* START Record excerpts *
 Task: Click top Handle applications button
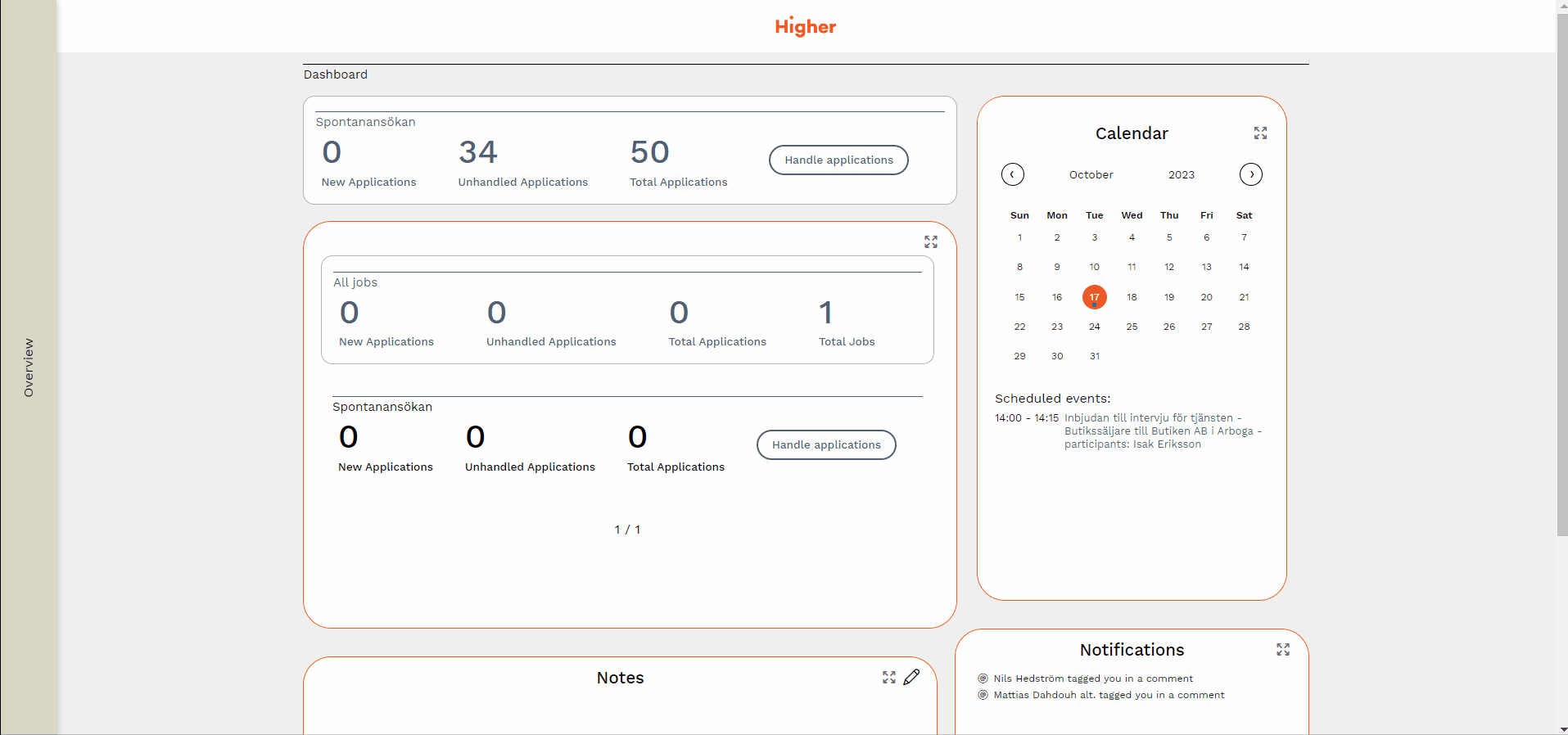click(838, 160)
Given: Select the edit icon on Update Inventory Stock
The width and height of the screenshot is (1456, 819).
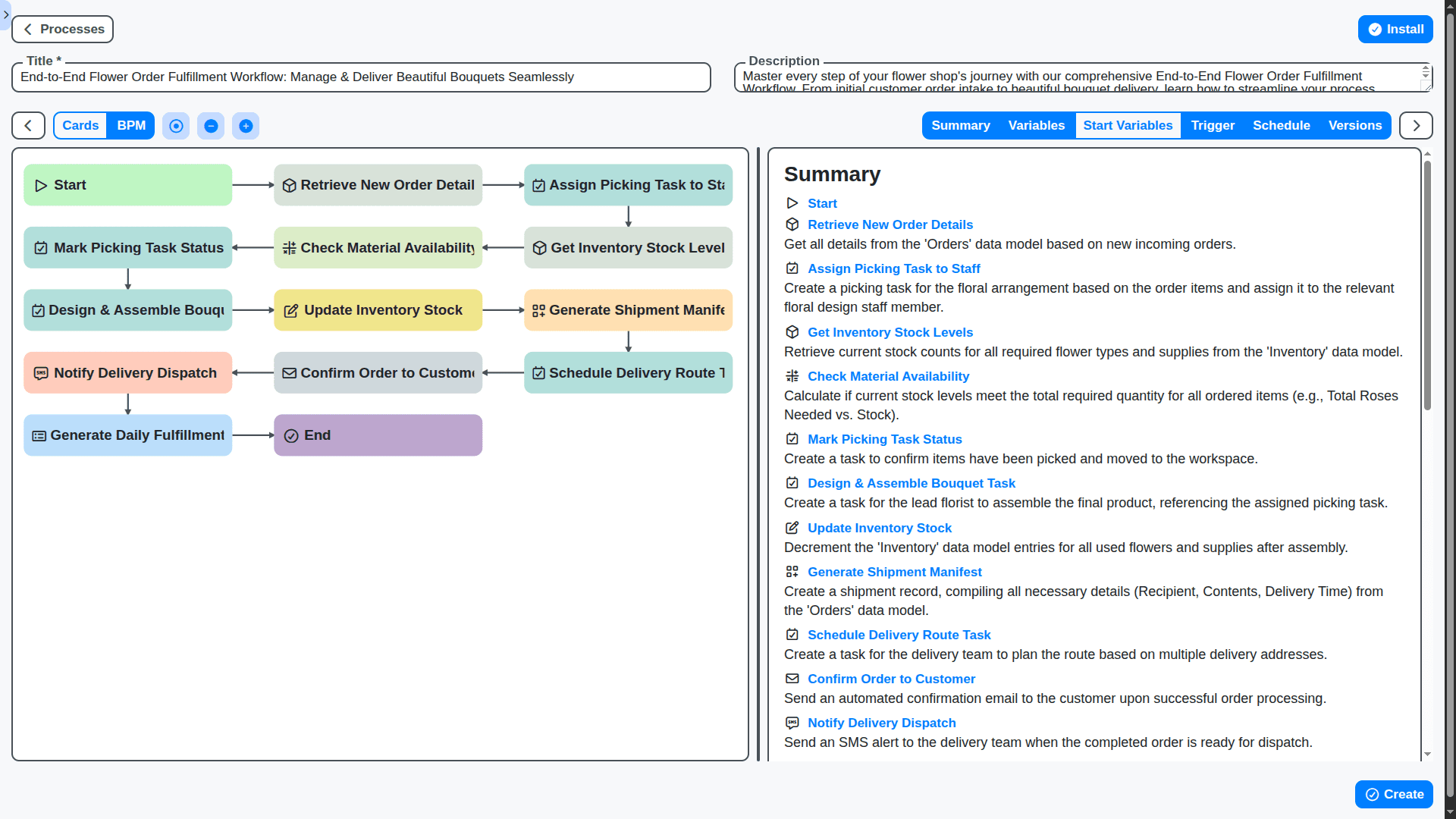Looking at the screenshot, I should point(290,309).
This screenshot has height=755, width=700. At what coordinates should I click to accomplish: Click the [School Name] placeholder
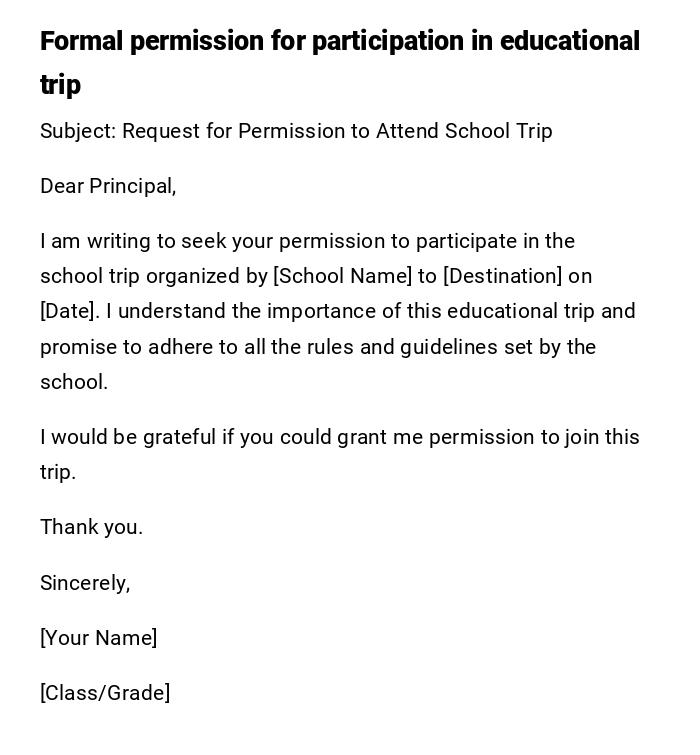point(342,276)
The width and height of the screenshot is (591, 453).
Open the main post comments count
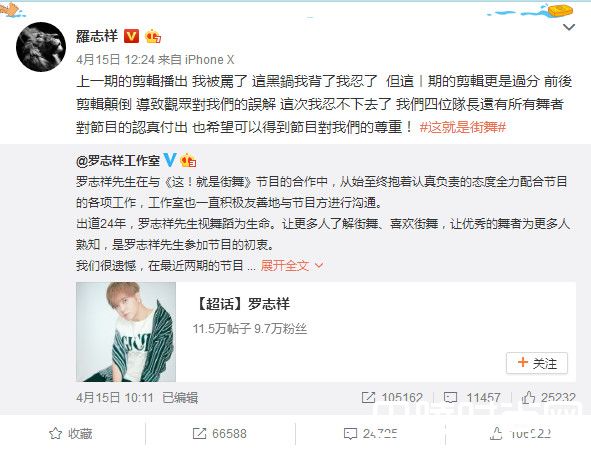coord(371,434)
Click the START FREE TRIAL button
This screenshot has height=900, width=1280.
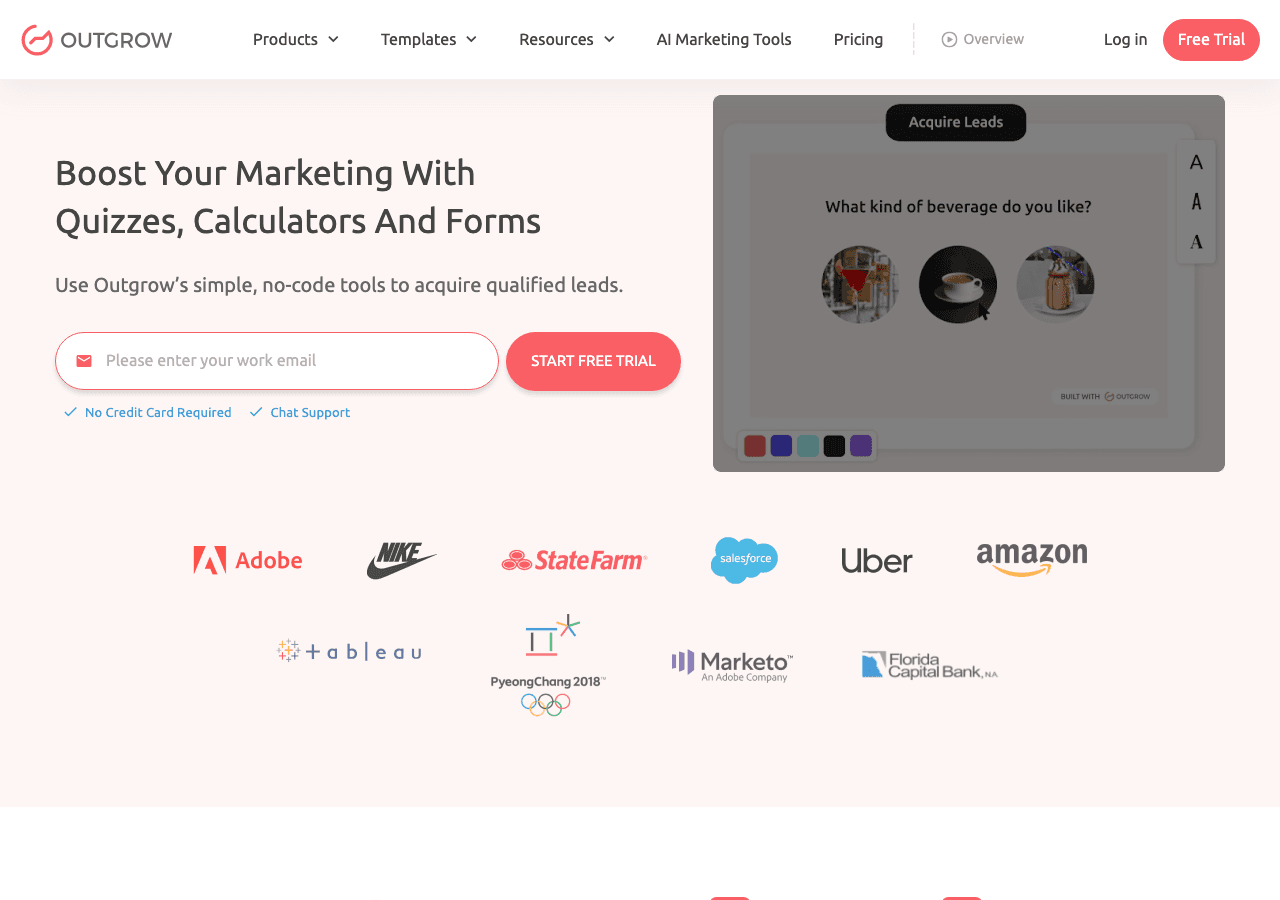[593, 361]
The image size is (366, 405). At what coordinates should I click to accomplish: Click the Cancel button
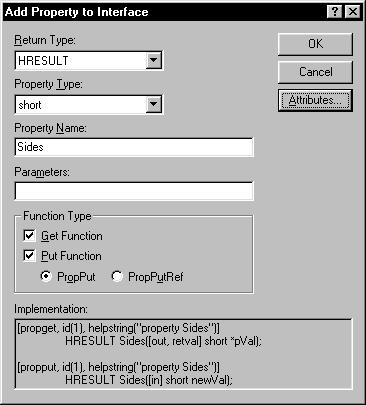tap(315, 72)
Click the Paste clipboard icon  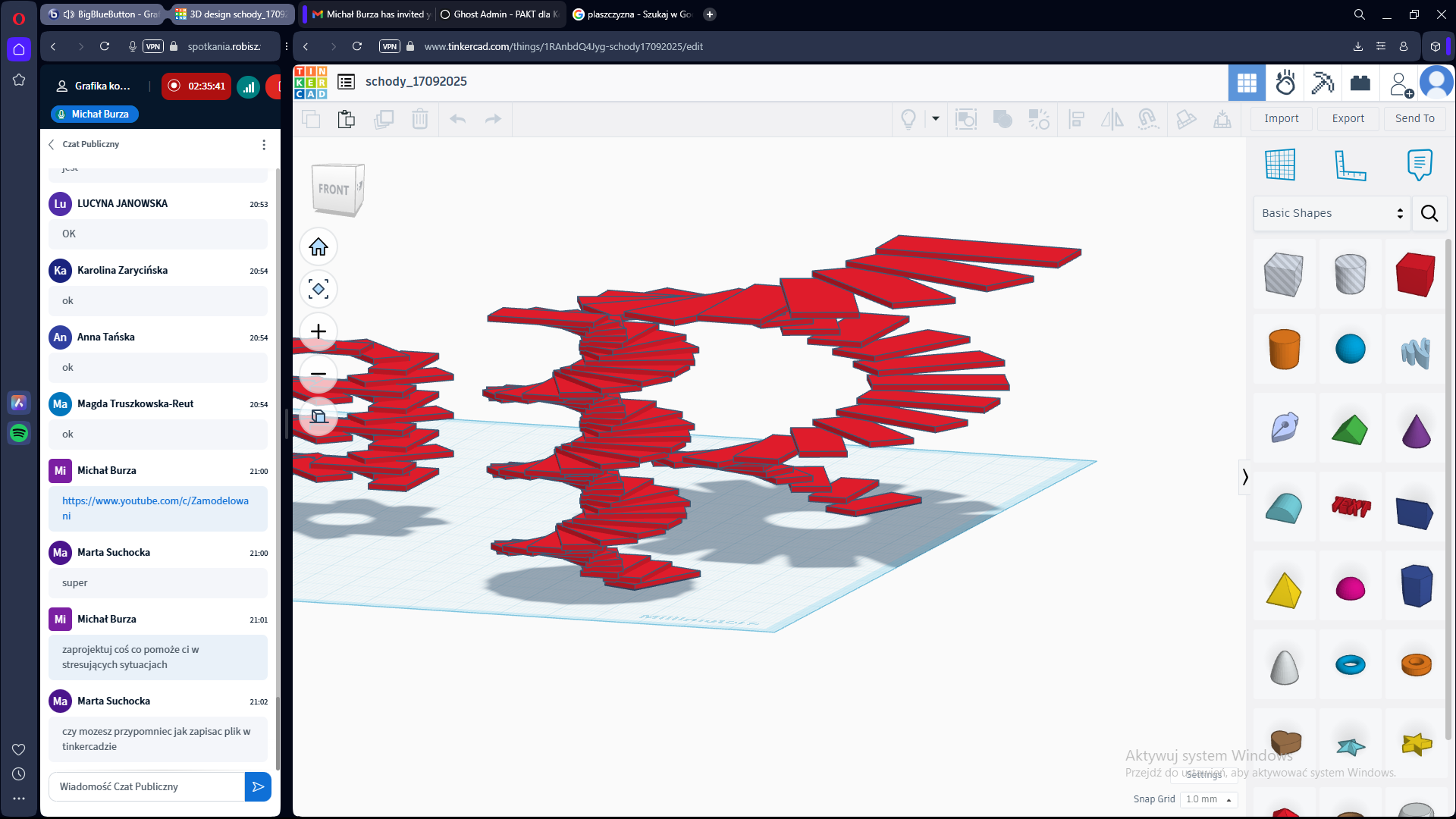tap(347, 119)
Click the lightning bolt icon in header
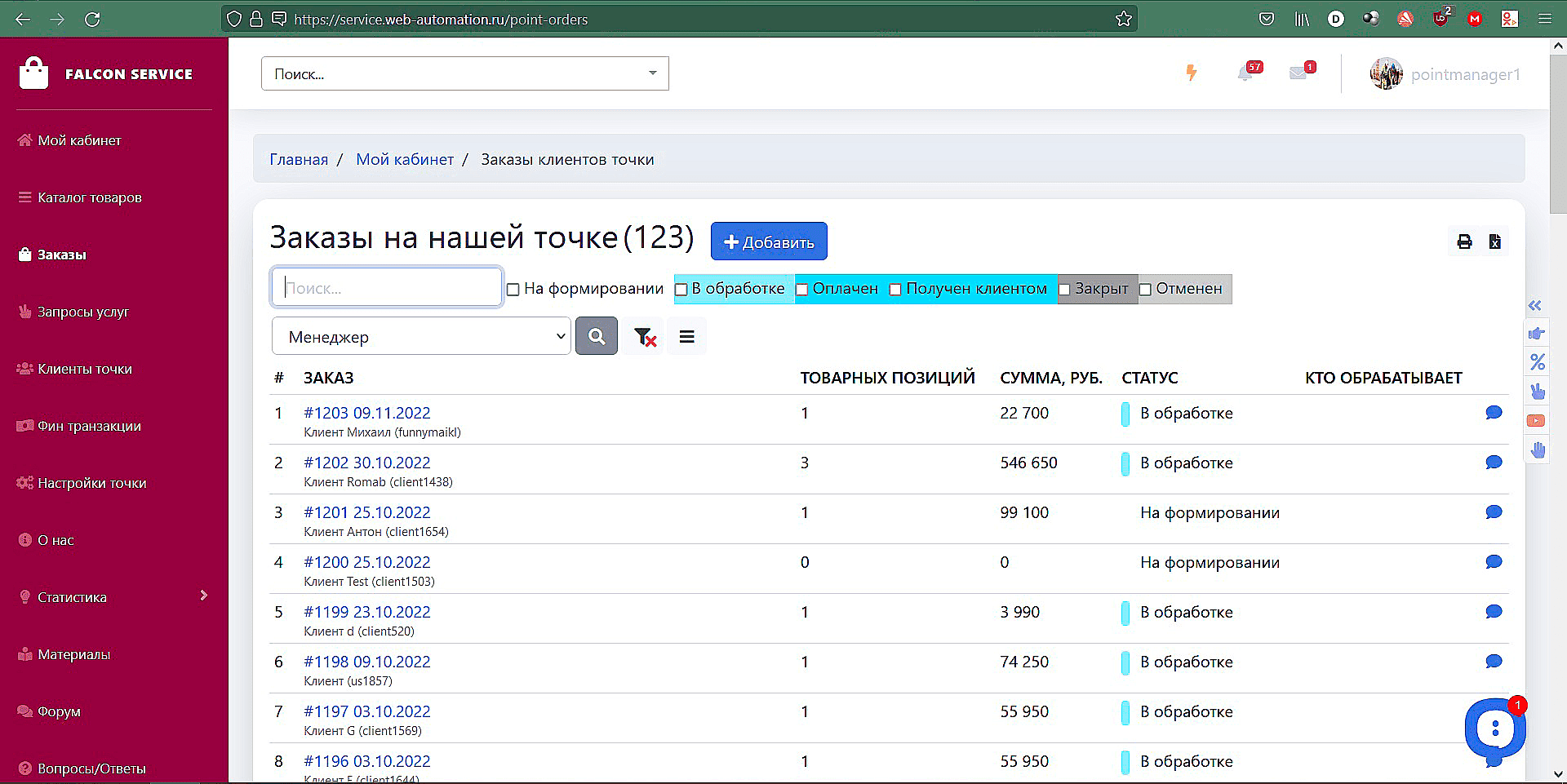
* END Record excerpts *
- _Exercise requirements_: Return each line of the listing above that contains the word "accomplish", where case counts.

- _Solution_:
This screenshot has height=755, width=700. At what coordinates should I click to accomplish: Click the [School Name] placeholder
The image size is (366, 405). At what coordinates should I click to accomplish: Click the Cancel button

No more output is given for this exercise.